La toxicité du poinsettia, ou “étoile de Noël”, est controversée. Elle peut se traduire par des troubles digestifs (régurgitations, vomissements, diarrhée, ptyalisme), mais une irritation cutanée est plus fréquemment notée après un contact avec la sève.

Dans tous les cas d’intoxication par ces plantes, le traitement est symptomatique et l’évolution est généralement favorable. Il convient par ailleurs d’évoquer les intoxications par le cannabis, responsable de changements de comportement, de troubles de l’équilibre et d’hyperesthésie. Même si l’évolution est le plus souvent favorable, ce n’est pas une raison pour en laisser traîner…

Le sapin enduit de neige artificielle est redoutable

Hormis lorsqu’ils sont en plastique, les sapins peuvent être à l’origine d’intoxication, notamment chez les chats, à cause de leurs aiguilles. L’ingestion de celles-ci provoque une irritation orale, des vomissements, de la diarrhée, de l’abattement, des tremblements et une faiblesse des postérieurs. La toxicité augmente de façon importante après une pulvérisation de neige artificielle en décoration. Fabriqué à partir d’hydrocarbures, ce produit peut provoquer de l’érythème et des œdèmes cutanés lors de contamination cutanée ; un blépharospasme, un épiphora et une conjonctivite en cas de projection oculaire ; des vomissements, une stomatite et du ptyalisme lors d’ingestion directe ou après le léchage du pelage. La pneumonie d’inhalation est une complication fréquente, à l’origine de toux, de dyspnée, voire de cyanose. Des troubles nerveux (ataxie, prostration, convulsions) sont également possibles.
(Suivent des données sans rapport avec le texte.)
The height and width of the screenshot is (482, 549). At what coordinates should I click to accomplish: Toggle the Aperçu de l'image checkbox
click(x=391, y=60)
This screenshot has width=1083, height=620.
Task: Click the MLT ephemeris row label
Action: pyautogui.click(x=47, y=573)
Les dangers se rencontrent également à l’extérieur

L’hiver peut être synonyme de neige et de verglas, donc de sel de déneigement. Son ingestion en grande quantité conduit à une hypernatrémie qui peut être fatale. Les symptômes rencontrés sont une faiblesse généralisée, des vomissements, des coliques, des convulsions, une tachycardie, un œdème cérébral et pulmonaire. Par exemple, une cuillère à soupe (environ 250 mEq de sodium) peut élever la natrémie jusqu’à  mEq/l chez un chien de 15 kg. Le traitement consiste en une réhydratation massive (perfusion intraveineuse de glucose isotonique) et en l’administration de corticoïdes d’action rapide pour lutter contre l’œdème cérébral.

Les propriétaires doivent également faire attention aux produits antigels (à base d’éthylène glycol), particulièrement toxiques, qui attirent les animaux par leur consistance sucrée et sirupeuse. Rapidement après l’ingestion (de trente minutes à trois heures), l’animal présente des troubles digestifs (vomissements, coliques, anorexie), nerveux (ataxie, tremblements, convulsions), cardiorespiratoires (dyspnée, œdème pulmonaire) et surtout une insuffisance rénale aiguë et une acidose. Le pronostic est réservé, en raison notamment de la faible dose létale (de 3 à 5 ml/kg chez le chien). Le traitement symptomatique est complété par l’administration d’un antidote, l’éthanol (Curethyl®), à raison de 2 ml/kg en bolus intraveineux, puis en perfusion intraveineuse à la dose de 0,3 ml/kg dilué de moitié dans une solution de NaCl à 0,9 %.

Enfin, en cas de vomissements répétés le lendemain des fêtes, il convient de s’assurer que l’animal n’a pas fortuitement avalé les restes de foie gras ou de bûche, susceptibles de provoquer une indigestion, ceux de dinde ou encore un bouchon de champagne, risquant cette fois une gastro-entérite hémorragique ou une occlusion intestinale.